# [AIM 1]
Can you echo the string search benchmark notes word for word, from "Interpretation of the" to "(Relaxed), SDK Regex)"?

Interpretation of the results of 2016-10-31

  • Participating: SDK, SC, BS
  • Excluded: AC, SS, RA (api problems)
  • Byteseek is better optimized for files and streams, StringSearchAlgorithms is better for strings
  • Finding Single Patterns in strings:
    • small patterns or long alphabets => SDK indexOf
    • small alphabets/small pattern size => SC ShiftAnd
    • small alphabets/medium pattern size => SC BNDM
    • small alphabets/large pattern size => SC BOM
    • the region between => Boyer-Moore variants (SC Sunday (Relaxed), SC Horspool (Relaxed), SDK Regex)
  • Finding Single Patterns in files:
    • very small patterns and small alphabets => SDK indexOf
    • small alphabets/medium pattern size => SC BNDM
    • small alphabets/large pattern size => SC BOM
    • large alphabets => Boyer Moore variants (BS BoyerMooreHorspool, BS HorspoolfinalFlag, BS Sunday)

# [GIVEN INFORMATION]
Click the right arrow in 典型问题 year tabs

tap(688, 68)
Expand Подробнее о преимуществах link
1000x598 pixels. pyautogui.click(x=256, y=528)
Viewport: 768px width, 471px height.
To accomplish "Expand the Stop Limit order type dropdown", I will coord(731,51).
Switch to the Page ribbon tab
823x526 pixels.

---

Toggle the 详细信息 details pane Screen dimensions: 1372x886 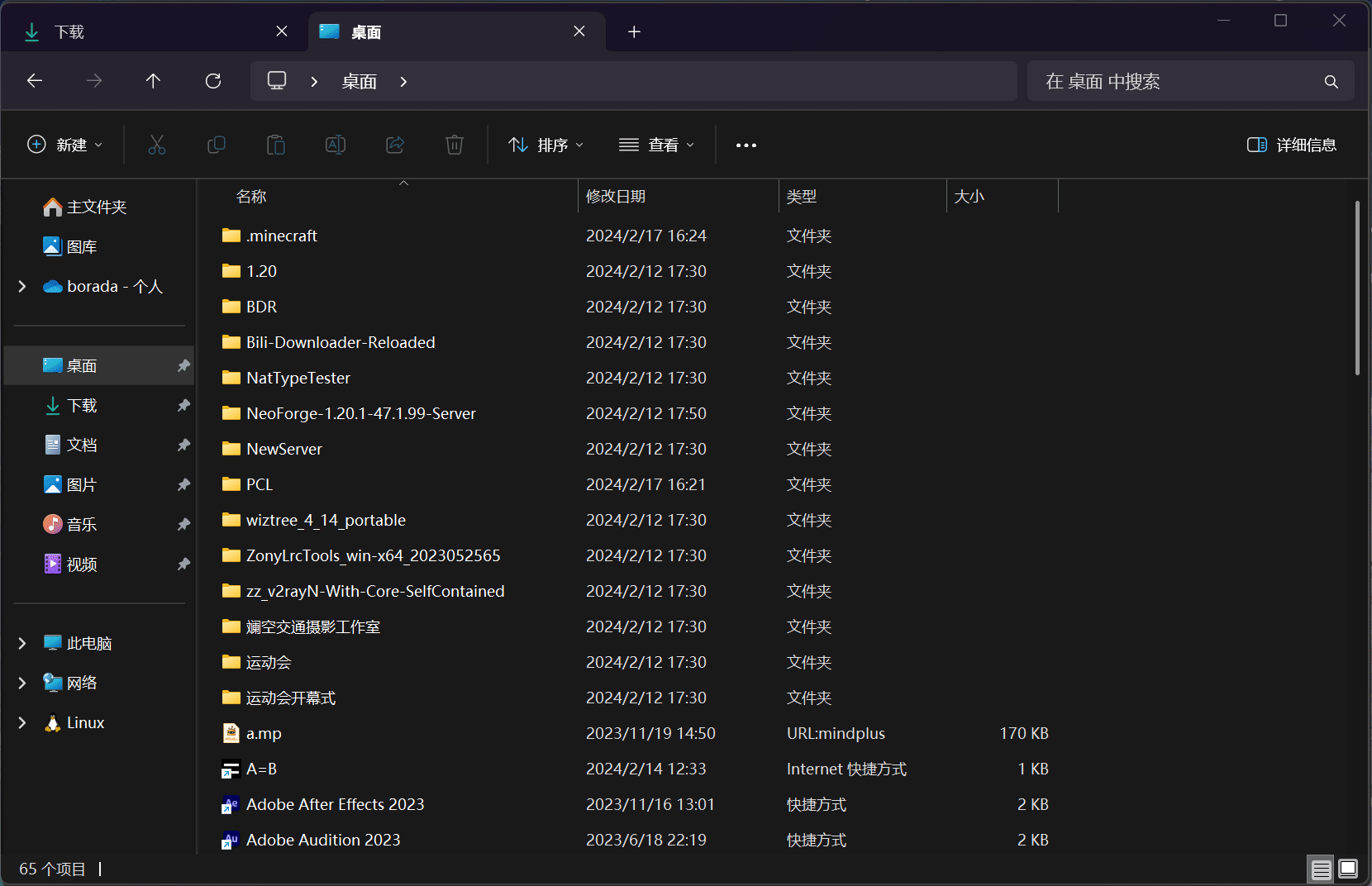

# [AIM 2]
Could you duplicate, without any changes, the lines of the records above from the line with "Viewport: 768px width, 471px height." to the line with "823x526 pixels."?

# [EXPECTED OUTPUT 1]
Interpretation of the results of 2016-10-31

  • Participating: SDK, SC, BS
  • Excluded: AC, SS, RA (api problems)
  • Byteseek is better optimized for files and streams, StringSearchAlgorithms is better for strings
  • Finding Single Patterns in strings:
    • small patterns or long alphabets => SDK indexOf
    • small alphabets/small pattern size => SC ShiftAnd
    • small alphabets/medium pattern size => SC BNDM
    • small alphabets/large pattern size => SC BOM
    • the region between => Boyer-Moore variants (SC Sunday (Relaxed), SC Horspool (Relaxed), SDK Regex)

# [EXPECTED OUTPUT 2]
Viewport: 768px width, 471px height.
To accomplish "Expand the Stop Limit order type dropdown", I will coord(731,51).
Switch to the Page ribbon tab
823x526 pixels.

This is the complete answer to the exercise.